### AIM OF THE EXERCISE:
Write out the records from the line with "has height=480, width=640." to the line with "Looking at the image, I should click on (578, 218).", substituting "coordinate tuple" for "coordinate pair" and keeping everything else the same.

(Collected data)
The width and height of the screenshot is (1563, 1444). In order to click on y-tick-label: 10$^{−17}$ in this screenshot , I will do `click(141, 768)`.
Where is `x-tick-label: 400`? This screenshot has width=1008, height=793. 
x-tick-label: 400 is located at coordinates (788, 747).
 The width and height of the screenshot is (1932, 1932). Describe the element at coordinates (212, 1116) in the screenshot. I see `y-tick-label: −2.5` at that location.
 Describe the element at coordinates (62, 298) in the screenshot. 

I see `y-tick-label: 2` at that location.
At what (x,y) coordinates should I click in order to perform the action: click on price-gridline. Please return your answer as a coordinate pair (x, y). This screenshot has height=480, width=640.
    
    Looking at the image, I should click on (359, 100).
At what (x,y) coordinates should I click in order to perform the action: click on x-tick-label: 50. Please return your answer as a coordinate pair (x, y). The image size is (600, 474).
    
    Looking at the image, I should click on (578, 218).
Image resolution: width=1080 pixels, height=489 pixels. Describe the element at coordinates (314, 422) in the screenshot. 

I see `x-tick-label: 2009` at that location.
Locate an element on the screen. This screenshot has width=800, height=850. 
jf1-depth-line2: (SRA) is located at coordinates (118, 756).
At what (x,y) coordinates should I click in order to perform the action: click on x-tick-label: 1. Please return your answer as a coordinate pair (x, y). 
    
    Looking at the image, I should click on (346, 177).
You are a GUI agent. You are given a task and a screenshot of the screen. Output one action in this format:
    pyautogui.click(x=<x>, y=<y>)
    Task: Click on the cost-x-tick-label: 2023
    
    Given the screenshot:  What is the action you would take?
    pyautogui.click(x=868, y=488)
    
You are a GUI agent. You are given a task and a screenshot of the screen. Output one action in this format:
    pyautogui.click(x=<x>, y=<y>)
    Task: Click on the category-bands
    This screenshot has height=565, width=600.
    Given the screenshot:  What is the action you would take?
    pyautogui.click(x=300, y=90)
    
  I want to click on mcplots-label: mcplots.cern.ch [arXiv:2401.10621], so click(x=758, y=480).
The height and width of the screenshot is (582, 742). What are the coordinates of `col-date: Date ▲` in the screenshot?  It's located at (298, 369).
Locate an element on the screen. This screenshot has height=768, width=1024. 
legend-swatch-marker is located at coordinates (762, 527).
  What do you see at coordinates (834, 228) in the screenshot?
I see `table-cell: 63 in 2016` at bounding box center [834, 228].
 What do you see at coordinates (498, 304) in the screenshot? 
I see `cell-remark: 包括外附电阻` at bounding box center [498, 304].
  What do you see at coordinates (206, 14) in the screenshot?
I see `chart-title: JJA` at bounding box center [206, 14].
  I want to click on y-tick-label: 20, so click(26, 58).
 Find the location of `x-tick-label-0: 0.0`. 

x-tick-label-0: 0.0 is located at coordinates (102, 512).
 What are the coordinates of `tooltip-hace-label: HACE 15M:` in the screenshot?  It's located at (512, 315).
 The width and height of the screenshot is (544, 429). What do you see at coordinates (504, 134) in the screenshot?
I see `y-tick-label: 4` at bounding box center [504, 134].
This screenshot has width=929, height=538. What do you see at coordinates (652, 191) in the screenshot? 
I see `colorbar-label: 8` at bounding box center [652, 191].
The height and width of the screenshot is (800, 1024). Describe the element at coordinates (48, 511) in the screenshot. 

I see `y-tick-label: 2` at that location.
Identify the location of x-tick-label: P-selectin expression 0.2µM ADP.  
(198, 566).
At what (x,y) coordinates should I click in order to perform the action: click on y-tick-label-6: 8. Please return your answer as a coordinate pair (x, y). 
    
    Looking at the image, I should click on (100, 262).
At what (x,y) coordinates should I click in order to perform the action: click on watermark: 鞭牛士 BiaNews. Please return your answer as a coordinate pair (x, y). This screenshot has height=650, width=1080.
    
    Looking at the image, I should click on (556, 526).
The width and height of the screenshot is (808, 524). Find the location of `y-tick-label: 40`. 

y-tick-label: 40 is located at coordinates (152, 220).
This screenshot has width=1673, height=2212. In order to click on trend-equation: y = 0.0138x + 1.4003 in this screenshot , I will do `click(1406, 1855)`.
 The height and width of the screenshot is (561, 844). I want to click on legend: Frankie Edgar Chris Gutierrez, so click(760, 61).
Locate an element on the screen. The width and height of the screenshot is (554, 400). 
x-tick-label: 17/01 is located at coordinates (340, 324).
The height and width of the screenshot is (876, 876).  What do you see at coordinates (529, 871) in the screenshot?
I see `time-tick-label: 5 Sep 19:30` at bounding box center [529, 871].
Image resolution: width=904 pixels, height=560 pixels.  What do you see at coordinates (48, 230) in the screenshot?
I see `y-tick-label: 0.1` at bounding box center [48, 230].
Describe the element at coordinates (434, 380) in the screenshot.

### EXERCISE SOLUTION:
At what (x,y) coordinates should I click in order to perform the action: click on price-gridline. Please return your answer as a coordinate tuple (x, y). This screenshot has height=480, width=640.
    
    Looking at the image, I should click on (359, 100).
At what (x,y) coordinates should I click in order to perform the action: click on x-tick-label: 50. Please return your answer as a coordinate tuple (x, y). The image size is (600, 474).
    
    Looking at the image, I should click on (578, 218).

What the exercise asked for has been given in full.